Text block =
□ □ □ □ □ □ □

It takes a certain amount of mathematical finesse to identify erratic rhythm. But it's clearly evident when Stein and her group graph out trends in the length of beat-to-beat intervals.

Intrigued by the diagnostic value of erratic rhythm, Stein's lab analyzed data taken from a large group of heart attack patients. They found that erratic rhythm was a harbinger of death — the more hours of erratic rhythm in a patient's ECG recording, the more likely that patient was to have died during the study's follow-up period. Furthermore, if the amount of erratic rhythm increased after treatment with the study drugs, that too foretold an adverse outcome.

"When I was working up the data, I'd finish one analysis and think this patient has a lot of erratic rhythm, and I'd wonder if he had died," Stein says. "When I was right, it was awful. I started to feel like the Grim Reaper."

In another study, Stein showed that older adults with erratic rhythm were more likely to die of cardiovascular disease. She believes erratic rhythm can be an important marker for existing or future heart problems. But unless a cardiologist does the kind of analysis that the HRV Lab does, erratic rhythm might look like ordinary high heart rate variability, deceptively making those at greater risk of heart disease look like they have vigorous hearts.

□ □ □ □ □ □ □

Study material =
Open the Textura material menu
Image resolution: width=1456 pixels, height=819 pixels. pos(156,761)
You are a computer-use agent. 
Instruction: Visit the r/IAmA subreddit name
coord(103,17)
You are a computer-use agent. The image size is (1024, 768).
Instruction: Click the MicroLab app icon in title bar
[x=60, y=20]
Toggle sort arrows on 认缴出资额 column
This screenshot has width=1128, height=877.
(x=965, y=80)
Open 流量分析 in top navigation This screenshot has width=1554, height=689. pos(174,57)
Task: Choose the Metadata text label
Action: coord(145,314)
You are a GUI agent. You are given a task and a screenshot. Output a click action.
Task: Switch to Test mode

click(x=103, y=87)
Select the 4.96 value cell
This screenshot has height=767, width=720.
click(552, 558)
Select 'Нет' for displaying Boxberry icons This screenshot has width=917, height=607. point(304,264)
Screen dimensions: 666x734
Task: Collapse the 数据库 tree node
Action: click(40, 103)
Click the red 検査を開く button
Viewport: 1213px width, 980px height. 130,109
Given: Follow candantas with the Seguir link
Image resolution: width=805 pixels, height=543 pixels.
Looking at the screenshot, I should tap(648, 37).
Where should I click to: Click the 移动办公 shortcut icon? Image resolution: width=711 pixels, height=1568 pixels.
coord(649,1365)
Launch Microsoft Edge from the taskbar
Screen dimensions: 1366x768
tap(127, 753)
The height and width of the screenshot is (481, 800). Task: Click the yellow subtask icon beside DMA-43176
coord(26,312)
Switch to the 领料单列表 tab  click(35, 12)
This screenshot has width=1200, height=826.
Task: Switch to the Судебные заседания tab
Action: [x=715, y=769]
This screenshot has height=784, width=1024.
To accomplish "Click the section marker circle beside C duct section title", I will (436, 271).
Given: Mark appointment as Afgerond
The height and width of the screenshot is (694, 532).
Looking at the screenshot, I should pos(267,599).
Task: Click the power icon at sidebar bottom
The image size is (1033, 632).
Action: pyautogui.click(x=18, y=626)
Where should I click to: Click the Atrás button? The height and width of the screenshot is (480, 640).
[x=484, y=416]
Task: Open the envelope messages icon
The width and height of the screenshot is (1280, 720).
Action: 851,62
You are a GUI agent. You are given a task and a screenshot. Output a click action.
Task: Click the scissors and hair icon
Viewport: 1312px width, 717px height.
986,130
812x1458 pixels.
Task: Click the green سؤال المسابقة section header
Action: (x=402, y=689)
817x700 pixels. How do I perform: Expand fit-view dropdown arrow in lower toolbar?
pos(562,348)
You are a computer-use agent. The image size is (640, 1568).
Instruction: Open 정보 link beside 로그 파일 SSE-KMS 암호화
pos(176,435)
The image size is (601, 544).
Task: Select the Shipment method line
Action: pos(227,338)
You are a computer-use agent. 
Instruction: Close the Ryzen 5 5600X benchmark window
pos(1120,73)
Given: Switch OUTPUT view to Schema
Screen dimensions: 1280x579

□ □ □ □ □ □ □

Activity 1 = In the text about erratic heart rhythm, rewrite the paragraph that begins "Intrigued by the diagnostic value" as a short bulleted list that keeps its main facts.
Activity 2 = Based on the text about erratic heart rhythm, explain in one to three sentences why people at greater risk of heart disease might seem to have vigorous hearts.
Activity 3 = Pick up the text about erratic heart rhythm right after its final sentence and continue it.

Output 1 =
- Stein's lab analyzed data from a large group of heart attack patients.
- The more hours of erratic rhythm in a patient's ECG recording, the more likely that patient was to have died during the follow-up period.
- If erratic rhythm increased after treatment with the study drugs, that also predicted a bad outcome.

Output 2 = Unless a cardiologist does the kind of analysis the HRV Lab does, erratic rhythm can look like ordinary high heart rate variability. Because of this, people with erratic rhythm can wrongly appear to have vigorous hearts even though they are at greater risk.

Output 3 =
Stein also found that a heart rate variability pattern that can identify people with sleep apnea, a syndrome in which a person stops breathing repeatedly during sleep. Untreated, sleep apnea can cause high blood pressure, stroke and other cardiovascular disease, as well as putting people at risk for falling asleep while driving or operating machinery. Most people with sleep apnea have not been diagnosed. "There's a connection between sleep apnea and atrial fibrillation (a disorder of the upper chambers of the heart)," Stein says. "We also know that treating sleep apnea in heart failure patients can improve their heart conditions. Studies now suggest that diabetics should be checked for sleep apnea because there seems to be a link between the two disorders."

As physicians become increasingly aware of the importance of sleep apnea and as studies continue to be published, Stein hopes that ECGs obtained from Holter monitors might become a routine way to screen for sleep apnea and that all Holter recordings obtained for any purpose would also be checked for signs of sleep apnea.

Stein also studies heart rate turbulence, a measure of how the heart responds to a premature contraction of the lower chamber, which can occur in people with and without heart disease. Normally, the heart accelerates after a premature contraction and then gradually decelerates.

"The system has to be able to compensate for the weak blood flow that comes from a premature contraction," Stein says. "If it can't, something is wrong. Normal heart rate turbulence is a strong indicator of heart health."

Stein also has shown that lower heart rate variability is associated with markers of inflammation, suggesting that inflammation plays a role in the decline of cardiovascular health. In addition, she has written about how a seemingly minor fluctuation in the height of one ECG peak, a measure called t-wave alternans, detected on an ambulatory ECG recording, can identify high risk of sudden death in patients after a heart attack and even in older adults not considered at high risk.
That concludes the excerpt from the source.